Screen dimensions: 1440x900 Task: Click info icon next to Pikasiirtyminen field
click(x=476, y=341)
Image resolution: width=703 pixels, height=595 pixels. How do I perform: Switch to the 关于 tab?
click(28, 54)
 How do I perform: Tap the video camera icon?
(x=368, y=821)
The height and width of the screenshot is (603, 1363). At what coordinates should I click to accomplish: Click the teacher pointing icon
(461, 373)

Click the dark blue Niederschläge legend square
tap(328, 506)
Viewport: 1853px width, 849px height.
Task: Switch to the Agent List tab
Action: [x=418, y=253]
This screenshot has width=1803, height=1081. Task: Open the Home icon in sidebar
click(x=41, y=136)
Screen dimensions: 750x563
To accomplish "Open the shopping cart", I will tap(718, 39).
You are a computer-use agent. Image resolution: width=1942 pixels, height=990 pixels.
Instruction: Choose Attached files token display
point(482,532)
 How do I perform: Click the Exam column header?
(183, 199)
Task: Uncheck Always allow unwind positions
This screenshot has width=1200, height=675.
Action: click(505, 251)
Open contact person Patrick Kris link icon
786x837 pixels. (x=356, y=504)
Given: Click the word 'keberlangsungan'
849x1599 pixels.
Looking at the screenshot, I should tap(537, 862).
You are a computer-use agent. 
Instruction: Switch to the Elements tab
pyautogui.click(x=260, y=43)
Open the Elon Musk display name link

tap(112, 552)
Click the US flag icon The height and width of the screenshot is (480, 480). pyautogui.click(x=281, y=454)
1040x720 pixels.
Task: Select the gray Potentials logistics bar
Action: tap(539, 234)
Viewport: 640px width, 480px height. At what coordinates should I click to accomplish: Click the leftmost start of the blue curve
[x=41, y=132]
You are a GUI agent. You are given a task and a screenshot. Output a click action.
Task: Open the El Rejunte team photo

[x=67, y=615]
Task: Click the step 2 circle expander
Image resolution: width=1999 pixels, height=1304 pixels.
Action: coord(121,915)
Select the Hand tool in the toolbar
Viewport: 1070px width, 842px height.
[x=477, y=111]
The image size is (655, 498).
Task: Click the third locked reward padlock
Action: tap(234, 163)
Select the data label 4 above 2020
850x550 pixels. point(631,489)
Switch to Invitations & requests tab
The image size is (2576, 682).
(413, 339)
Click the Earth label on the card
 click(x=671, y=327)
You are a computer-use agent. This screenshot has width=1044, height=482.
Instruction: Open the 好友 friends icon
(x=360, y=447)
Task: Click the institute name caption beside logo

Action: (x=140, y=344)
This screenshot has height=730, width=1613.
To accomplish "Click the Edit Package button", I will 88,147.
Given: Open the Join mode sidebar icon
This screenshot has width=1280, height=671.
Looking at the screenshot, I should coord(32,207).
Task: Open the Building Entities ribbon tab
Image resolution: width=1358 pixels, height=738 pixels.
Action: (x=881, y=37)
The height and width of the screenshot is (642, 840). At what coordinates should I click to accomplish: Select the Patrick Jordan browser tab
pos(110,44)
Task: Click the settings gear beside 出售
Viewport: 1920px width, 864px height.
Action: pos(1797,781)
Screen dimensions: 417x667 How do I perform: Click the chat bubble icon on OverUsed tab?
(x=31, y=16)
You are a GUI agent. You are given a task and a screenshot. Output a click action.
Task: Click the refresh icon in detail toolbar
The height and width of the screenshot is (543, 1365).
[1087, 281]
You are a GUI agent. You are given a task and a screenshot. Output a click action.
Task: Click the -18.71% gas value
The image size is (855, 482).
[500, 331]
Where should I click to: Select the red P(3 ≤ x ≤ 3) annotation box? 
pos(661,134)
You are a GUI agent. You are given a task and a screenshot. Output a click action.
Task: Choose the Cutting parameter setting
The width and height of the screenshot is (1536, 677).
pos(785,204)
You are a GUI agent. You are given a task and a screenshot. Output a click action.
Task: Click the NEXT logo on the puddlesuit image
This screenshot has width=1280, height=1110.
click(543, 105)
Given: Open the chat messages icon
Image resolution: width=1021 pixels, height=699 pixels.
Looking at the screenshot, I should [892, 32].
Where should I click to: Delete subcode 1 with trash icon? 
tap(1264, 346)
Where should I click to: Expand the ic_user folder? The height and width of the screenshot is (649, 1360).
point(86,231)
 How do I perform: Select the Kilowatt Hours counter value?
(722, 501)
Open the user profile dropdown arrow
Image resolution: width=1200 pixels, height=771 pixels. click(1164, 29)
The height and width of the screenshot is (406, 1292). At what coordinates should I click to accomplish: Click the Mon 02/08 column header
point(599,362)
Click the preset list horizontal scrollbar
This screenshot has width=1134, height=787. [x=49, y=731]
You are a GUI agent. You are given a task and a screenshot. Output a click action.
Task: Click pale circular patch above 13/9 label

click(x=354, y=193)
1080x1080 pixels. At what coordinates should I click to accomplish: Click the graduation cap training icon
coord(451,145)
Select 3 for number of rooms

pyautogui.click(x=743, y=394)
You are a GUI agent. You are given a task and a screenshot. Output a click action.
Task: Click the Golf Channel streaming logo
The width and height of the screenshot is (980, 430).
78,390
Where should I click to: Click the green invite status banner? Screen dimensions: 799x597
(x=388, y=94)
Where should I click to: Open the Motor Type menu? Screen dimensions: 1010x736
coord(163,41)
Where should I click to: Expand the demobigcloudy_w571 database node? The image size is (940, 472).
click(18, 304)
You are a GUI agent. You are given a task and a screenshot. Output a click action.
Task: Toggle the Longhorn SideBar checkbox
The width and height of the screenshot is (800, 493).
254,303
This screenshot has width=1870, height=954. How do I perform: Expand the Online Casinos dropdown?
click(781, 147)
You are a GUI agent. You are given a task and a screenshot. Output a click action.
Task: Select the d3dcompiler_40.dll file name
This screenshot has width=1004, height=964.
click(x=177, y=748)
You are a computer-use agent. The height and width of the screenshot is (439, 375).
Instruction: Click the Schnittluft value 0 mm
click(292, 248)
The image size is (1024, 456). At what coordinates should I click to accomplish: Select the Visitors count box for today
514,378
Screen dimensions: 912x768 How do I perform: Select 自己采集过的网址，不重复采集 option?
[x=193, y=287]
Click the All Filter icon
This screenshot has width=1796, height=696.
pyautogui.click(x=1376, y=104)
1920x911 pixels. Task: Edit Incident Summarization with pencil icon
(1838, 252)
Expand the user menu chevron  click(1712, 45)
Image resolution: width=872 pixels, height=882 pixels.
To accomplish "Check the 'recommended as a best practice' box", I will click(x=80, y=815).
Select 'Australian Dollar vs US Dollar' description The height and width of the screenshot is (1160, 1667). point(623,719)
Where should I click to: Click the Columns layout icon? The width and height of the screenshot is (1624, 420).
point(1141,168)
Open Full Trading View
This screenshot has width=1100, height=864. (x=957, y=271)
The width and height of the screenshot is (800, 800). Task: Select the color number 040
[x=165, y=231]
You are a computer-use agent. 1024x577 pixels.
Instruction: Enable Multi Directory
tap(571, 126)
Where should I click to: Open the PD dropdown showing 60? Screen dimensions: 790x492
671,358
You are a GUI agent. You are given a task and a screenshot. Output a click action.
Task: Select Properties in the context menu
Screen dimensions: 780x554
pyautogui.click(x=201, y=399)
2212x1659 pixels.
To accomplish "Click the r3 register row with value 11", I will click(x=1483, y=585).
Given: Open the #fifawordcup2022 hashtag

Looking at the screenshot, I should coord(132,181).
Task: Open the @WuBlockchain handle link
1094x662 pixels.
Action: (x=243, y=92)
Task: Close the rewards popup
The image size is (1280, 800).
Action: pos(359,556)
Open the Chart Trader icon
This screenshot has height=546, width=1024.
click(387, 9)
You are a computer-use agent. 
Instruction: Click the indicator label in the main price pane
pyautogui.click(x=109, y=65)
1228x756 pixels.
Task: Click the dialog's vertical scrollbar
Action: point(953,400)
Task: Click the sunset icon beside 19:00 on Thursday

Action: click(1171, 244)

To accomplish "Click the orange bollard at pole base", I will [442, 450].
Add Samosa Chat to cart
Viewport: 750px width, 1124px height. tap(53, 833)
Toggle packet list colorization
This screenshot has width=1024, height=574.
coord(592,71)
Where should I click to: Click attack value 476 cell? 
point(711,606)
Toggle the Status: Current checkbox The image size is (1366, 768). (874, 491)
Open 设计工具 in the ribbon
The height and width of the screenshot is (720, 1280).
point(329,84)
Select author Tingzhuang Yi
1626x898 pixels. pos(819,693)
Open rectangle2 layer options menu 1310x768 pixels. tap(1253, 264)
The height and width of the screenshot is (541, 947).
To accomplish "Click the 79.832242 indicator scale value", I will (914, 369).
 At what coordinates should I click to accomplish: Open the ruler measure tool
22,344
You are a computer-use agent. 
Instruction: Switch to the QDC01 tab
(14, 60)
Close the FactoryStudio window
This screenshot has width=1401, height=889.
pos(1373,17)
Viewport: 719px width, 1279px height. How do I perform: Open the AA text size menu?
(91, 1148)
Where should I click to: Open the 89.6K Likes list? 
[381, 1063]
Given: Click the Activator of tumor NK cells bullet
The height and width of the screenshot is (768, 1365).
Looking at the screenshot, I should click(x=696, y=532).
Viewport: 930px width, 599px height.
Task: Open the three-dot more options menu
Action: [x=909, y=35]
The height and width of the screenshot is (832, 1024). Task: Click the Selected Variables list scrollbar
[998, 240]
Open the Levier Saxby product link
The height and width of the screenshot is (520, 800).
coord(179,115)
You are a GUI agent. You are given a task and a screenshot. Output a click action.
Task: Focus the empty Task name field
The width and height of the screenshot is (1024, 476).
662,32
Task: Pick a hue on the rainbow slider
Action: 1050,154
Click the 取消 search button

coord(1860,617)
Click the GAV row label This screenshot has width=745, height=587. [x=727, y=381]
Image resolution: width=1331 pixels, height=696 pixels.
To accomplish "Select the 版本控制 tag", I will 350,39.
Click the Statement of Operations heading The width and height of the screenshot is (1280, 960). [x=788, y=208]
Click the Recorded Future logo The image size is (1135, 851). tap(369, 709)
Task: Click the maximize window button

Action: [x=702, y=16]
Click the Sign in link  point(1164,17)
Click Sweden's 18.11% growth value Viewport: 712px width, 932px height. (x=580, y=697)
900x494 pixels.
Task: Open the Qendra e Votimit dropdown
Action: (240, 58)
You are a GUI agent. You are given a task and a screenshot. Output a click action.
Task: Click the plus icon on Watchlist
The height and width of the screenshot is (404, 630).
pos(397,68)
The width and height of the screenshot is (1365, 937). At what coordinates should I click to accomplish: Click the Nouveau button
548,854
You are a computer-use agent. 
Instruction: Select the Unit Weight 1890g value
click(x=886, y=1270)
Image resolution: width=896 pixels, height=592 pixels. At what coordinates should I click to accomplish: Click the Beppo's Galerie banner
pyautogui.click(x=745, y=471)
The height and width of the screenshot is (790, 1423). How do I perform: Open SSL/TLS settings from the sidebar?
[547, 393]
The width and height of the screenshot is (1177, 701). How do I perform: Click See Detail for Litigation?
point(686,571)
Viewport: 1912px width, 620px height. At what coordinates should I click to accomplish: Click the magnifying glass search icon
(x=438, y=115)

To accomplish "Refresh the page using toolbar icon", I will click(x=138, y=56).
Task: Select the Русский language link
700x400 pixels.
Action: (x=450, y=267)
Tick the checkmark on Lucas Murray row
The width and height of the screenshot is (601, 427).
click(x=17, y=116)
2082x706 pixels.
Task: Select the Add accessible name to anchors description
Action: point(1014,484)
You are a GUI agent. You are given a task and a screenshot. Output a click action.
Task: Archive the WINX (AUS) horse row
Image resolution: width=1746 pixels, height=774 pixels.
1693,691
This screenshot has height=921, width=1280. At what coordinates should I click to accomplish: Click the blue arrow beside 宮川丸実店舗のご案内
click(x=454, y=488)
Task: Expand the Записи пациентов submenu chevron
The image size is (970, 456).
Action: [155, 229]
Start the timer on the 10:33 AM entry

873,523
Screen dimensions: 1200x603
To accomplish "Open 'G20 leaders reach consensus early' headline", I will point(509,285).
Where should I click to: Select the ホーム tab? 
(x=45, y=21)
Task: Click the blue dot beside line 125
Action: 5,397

■ TASK BRIEF: Lines with the string "chevron": say how many appear in the entries above, giving the number alone.

■ ANSWER SPACE: 2